# Start of Given data
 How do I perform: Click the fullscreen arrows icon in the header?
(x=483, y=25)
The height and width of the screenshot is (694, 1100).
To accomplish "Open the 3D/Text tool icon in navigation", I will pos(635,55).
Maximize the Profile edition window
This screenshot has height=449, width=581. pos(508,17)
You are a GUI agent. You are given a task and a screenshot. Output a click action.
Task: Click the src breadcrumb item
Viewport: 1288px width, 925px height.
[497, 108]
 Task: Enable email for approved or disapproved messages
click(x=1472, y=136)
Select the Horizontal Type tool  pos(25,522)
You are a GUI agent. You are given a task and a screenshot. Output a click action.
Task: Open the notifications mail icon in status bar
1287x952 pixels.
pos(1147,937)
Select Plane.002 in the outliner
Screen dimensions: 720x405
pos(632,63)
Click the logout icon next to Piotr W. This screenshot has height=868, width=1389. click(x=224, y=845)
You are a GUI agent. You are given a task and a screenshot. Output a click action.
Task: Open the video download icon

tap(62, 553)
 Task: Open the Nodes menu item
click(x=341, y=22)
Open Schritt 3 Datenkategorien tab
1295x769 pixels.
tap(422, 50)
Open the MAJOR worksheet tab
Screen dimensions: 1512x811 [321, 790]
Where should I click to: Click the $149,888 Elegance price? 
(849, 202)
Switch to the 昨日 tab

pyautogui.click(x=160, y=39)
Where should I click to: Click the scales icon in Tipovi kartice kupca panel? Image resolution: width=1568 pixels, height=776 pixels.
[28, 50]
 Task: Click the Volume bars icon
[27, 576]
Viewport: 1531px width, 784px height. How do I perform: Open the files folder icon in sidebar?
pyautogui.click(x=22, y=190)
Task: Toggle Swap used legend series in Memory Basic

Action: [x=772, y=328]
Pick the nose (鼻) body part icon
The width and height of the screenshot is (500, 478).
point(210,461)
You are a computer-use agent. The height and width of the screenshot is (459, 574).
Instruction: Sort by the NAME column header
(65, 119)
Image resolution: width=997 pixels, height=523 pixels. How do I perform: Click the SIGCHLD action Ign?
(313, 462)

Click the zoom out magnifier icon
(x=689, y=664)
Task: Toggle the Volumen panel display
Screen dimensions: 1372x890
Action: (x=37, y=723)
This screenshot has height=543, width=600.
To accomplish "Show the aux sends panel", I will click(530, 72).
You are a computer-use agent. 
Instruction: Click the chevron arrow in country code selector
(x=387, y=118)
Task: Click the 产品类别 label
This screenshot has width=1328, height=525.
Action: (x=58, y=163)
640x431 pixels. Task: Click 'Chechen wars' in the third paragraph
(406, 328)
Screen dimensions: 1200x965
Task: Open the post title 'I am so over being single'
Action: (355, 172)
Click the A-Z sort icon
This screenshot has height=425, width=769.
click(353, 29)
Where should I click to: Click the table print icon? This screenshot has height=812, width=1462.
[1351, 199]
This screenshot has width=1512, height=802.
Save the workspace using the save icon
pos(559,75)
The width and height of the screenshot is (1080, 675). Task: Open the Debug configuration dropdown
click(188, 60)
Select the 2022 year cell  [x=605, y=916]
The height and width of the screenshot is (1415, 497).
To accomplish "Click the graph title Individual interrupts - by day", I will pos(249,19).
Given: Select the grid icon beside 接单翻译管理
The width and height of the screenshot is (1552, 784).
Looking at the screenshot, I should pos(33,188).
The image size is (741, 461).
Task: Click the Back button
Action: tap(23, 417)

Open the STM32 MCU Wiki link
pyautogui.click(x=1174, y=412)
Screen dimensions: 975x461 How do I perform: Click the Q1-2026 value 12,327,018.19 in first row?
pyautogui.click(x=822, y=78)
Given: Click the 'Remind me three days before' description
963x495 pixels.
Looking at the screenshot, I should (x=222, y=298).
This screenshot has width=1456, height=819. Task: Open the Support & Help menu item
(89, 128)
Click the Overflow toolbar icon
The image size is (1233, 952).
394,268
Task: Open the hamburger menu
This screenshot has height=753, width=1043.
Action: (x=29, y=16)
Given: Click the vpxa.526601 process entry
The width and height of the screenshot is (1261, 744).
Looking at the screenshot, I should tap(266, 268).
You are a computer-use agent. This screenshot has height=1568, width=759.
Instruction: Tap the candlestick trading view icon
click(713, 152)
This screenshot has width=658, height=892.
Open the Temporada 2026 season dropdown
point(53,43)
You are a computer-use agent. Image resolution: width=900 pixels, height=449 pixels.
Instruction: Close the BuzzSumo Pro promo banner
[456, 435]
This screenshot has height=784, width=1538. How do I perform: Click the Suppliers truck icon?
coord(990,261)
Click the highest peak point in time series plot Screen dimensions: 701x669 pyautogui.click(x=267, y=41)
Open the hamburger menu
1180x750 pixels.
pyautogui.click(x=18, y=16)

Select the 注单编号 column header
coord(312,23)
# End of Given data
Rewrite all of the data above, putting "desktop agent" wherever "computer-use agent" occurs. Leave everything else unchanged.

 How do I perform: Click the fullscreen arrows icon in the header?
(x=483, y=25)
The height and width of the screenshot is (694, 1100).
To accomplish "Open the 3D/Text tool icon in navigation", I will pos(635,55).
Maximize the Profile edition window
This screenshot has height=449, width=581. pos(508,17)
You are a GUI agent. You are given a task and a screenshot. Output a click action.
Task: Click the src breadcrumb item
Viewport: 1288px width, 925px height.
[497, 108]
 Task: Enable email for approved or disapproved messages
click(x=1472, y=136)
Select the Horizontal Type tool  pos(25,522)
You are a GUI agent. You are given a task and a screenshot. Output a click action.
Task: Open the notifications mail icon in status bar
1287x952 pixels.
pos(1147,937)
Select Plane.002 in the outliner
Screen dimensions: 720x405
pos(632,63)
Click the logout icon next to Piotr W. This screenshot has height=868, width=1389. click(x=224, y=845)
You are a GUI agent. You are given a task and a screenshot. Output a click action.
Task: Open the video download icon

tap(62, 553)
 Task: Open the Nodes menu item
click(x=341, y=22)
Open Schritt 3 Datenkategorien tab
1295x769 pixels.
tap(422, 50)
Open the MAJOR worksheet tab
Screen dimensions: 1512x811 [321, 790]
Where should I click to: Click the $149,888 Elegance price? 
(849, 202)
Switch to the 昨日 tab

pyautogui.click(x=160, y=39)
Where should I click to: Click the scales icon in Tipovi kartice kupca panel? Image resolution: width=1568 pixels, height=776 pixels.
[28, 50]
 Task: Click the Volume bars icon
[27, 576]
Viewport: 1531px width, 784px height. How do I perform: Open the files folder icon in sidebar?
pyautogui.click(x=22, y=190)
Task: Toggle Swap used legend series in Memory Basic

Action: [x=772, y=328]
Pick the nose (鼻) body part icon
The width and height of the screenshot is (500, 478).
point(210,461)
You are a desktop agent. The height and width of the screenshot is (459, 574).
Instruction: Sort by the NAME column header
(65, 119)
Image resolution: width=997 pixels, height=523 pixels. How do I perform: Click the SIGCHLD action Ign?
(313, 462)

Click the zoom out magnifier icon
(x=689, y=664)
Task: Toggle the Volumen panel display
Screen dimensions: 1372x890
Action: (x=37, y=723)
This screenshot has height=543, width=600.
To accomplish "Show the aux sends panel", I will click(530, 72).
You are a desktop agent. 
Instruction: Click the chevron arrow in country code selector
(x=387, y=118)
Task: Click the 产品类别 label
This screenshot has width=1328, height=525.
Action: (x=58, y=163)
640x431 pixels. Task: Click 'Chechen wars' in the third paragraph
(406, 328)
Screen dimensions: 1200x965
Task: Open the post title 'I am so over being single'
Action: (355, 172)
Click the A-Z sort icon
This screenshot has height=425, width=769.
click(353, 29)
Where should I click to: Click the table print icon? This screenshot has height=812, width=1462.
[1351, 199]
This screenshot has width=1512, height=802.
Save the workspace using the save icon
pos(559,75)
The width and height of the screenshot is (1080, 675). Task: Open the Debug configuration dropdown
click(188, 60)
Select the 2022 year cell  [x=605, y=916]
The height and width of the screenshot is (1415, 497).
To accomplish "Click the graph title Individual interrupts - by day", I will pos(249,19).
Given: Select the grid icon beside 接单翻译管理
The width and height of the screenshot is (1552, 784).
Looking at the screenshot, I should pos(33,188).
The image size is (741, 461).
Task: Click the Back button
Action: tap(23, 417)

Open the STM32 MCU Wiki link
pyautogui.click(x=1174, y=412)
Screen dimensions: 975x461 How do I perform: Click the Q1-2026 value 12,327,018.19 in first row?
pyautogui.click(x=822, y=78)
Given: Click the 'Remind me three days before' description
963x495 pixels.
Looking at the screenshot, I should (x=222, y=298).
This screenshot has width=1456, height=819. Task: Open the Support & Help menu item
(89, 128)
Click the Overflow toolbar icon
The image size is (1233, 952).
394,268
Task: Open the hamburger menu
This screenshot has height=753, width=1043.
Action: (x=29, y=16)
Given: Click the vpxa.526601 process entry
The width and height of the screenshot is (1261, 744).
Looking at the screenshot, I should tap(266, 268).
You are a desktop agent. This screenshot has height=1568, width=759.
Instruction: Tap the candlestick trading view icon
click(713, 152)
This screenshot has width=658, height=892.
Open the Temporada 2026 season dropdown
point(53,43)
You are a desktop agent. Image resolution: width=900 pixels, height=449 pixels.
Instruction: Close the BuzzSumo Pro promo banner
[456, 435]
This screenshot has height=784, width=1538. How do I perform: Click the Suppliers truck icon?
coord(990,261)
Click the highest peak point in time series plot Screen dimensions: 701x669 pyautogui.click(x=267, y=41)
Open the hamburger menu
1180x750 pixels.
pyautogui.click(x=18, y=16)

Select the 注单编号 column header
coord(312,23)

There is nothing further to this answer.